Por esa zona de momento no había nadie. Hyppolitos pagó en metálico con más billetes de los necesarios, recibió un rancio mohín como toda respuesta de gratitud, asió la maleta de mano con sus pertenecías y abandonó el vehículo con presteza. No había pensado en prepararse las llaves con antelación; si demoraba en exceso buscándolas corría el riesgo de ser descubierto por alguna hiena informativa desperdigada del grupo, y verse de nuevo acorralado por flashes y preguntas era algo que no le apetecía en absoluto. Ya había tenido suficiente con el asalto mediático recibido al abandonar Korydallos, razón por la que ni se lo pensó: lanzó la maleta por encima de los más de dos de altura del muro, buscó la oculta reja de hierro bajo la tupida hiedra y escaló con la agilidad que nace de la desesperación. El dolor que aún latía en algunas partes de su cuerpo cesó de existir y se dejó caer sobre el asilvestrado césped sin importarle cómo. Avanzó con la valija agarrada por el asa y el cuerpo inclinado hacia adelante, a grandes zancadas. La tranquilidad que aparentemente reinaba en la parte trasera de la mansión no se le antojaba de fiar. Sólo quería entrar y aislase en un lugar conocido y seguro, pero las llaves se le resistieron. El manojo le cayó al suelo, lo recuperó al segundo intento, trató de sacudirse el temblor que le inutilizaba los dedos y, cuando dio con la correcta, el llavero le volvió a caer. En la calle nació un vocerío incómodo y el alboroto fue cercando el perímetro de la propiedad hasta que una voz le apuñaló la espalda gritándole «¡Asesino!». Un huevo se estrelló contra la fachada, otro dio de lleno a su cabeza y a partir de ese instante el tiempo pareció acelerarse.
«¡Pederasta! ¡Hijo de puta! ¡Asesino! ¡Enfermo!»

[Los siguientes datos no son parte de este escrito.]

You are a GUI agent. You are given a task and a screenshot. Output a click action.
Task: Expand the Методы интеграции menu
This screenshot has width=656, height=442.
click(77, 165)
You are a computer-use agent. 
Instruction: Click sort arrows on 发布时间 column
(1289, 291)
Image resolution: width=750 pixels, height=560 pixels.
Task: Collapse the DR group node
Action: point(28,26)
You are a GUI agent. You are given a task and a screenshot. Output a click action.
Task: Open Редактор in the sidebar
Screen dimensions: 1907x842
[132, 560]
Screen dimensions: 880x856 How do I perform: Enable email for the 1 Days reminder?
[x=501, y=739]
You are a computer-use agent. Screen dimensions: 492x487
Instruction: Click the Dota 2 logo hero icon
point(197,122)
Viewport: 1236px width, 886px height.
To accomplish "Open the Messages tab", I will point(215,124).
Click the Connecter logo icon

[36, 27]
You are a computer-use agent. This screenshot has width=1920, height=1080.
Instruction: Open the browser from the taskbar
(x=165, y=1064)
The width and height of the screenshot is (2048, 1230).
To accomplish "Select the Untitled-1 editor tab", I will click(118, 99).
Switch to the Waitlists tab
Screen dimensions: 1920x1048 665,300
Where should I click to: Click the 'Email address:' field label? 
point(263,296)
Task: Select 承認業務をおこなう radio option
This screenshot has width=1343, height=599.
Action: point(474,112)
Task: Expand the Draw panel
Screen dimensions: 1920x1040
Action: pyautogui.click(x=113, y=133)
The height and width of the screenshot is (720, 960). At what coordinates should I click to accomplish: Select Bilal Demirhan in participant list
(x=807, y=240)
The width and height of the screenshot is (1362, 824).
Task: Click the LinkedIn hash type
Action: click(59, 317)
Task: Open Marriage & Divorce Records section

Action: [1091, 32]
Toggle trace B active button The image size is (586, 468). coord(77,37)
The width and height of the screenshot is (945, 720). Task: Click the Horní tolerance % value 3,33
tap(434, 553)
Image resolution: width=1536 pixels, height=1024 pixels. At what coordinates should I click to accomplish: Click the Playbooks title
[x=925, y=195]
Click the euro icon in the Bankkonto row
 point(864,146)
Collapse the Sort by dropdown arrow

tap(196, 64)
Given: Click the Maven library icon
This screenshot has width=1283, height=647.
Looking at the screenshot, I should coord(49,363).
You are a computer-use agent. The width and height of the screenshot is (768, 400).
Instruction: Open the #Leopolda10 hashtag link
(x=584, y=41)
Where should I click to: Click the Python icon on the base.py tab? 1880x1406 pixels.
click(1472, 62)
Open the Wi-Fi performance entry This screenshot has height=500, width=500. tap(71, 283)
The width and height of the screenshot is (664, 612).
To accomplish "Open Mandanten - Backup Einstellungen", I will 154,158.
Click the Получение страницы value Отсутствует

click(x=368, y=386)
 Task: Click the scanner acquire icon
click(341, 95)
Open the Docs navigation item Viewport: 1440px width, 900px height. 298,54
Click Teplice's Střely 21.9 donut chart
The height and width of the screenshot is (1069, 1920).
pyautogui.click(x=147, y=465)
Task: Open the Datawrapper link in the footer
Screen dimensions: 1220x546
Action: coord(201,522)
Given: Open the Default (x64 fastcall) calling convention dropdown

Hypnos entró como arrojado de sopetón, cerró la puerta con desesperación y se apoyó con la espalda contra ella. La clara del huevo le resbaló por el cabello, dejándoselo sucio y pegajoso, y la americana comenzó a asfixiarle tanto que casi se la arrancó del cuerpo. La maleta con sus pertenencias había quedado olvidada entre la maleza y los impactos de más huevos contra la puerta y la fachada se iban multiplicando con la misma celeridad que los insultos. El corazón parecía que iba a reventarle el pecho y cuando se atrevió a mirar por la ventana cercana a la puerta vio a la muchedumbre encaramada sobre el muro, disparando huevos e injurias a discreción.
De un arrebato bajó la persiana de esa ventana. Y las de todas las que se habían quedado medio subidas. Del piso inferior y también del superior, dónde llegó comiéndose los escalones de dos en dos. Hyppolitos quiso tapiar a base de persianas y cortinas todas las aperturas de las cuatro fachadas de su caserón y, cuando llegó a la última, vio cómo dos encapuchados con medio rostro cubierto por un pañuelo saltaban dentro de su terreno y corrían hacia los muros con espráis en la mano. Los vítores a dicha invasión se volvieron ensordecedores y fue entonces cuando Hypnos comenzó a sentir seria dificultad para respirar. Un sudor frío le perló la frente y la elegante corbata con la que se había ceñido el cuello se le antojó más asfixiante que una soga. Con gestos nerviosos se aflojó el nudo y se arrancó el lazo, el cual tiró al suelo sin miramientos; la visión periférica empezó a oscurecerse y antes que lo venciera el mareo atinó a desabrocharse tres botones de la camisa y alcanzar la puerta del baño. Con dos pasos torpes llegó al wc y ahí se sentó sobre la tapa, con una mano asiéndose al borde del mármol del lavabo y la otra posada plana sobre el agitado pecho, sujetándose una respiración rápida y corta, acompasada con el frenético latir de su corazón.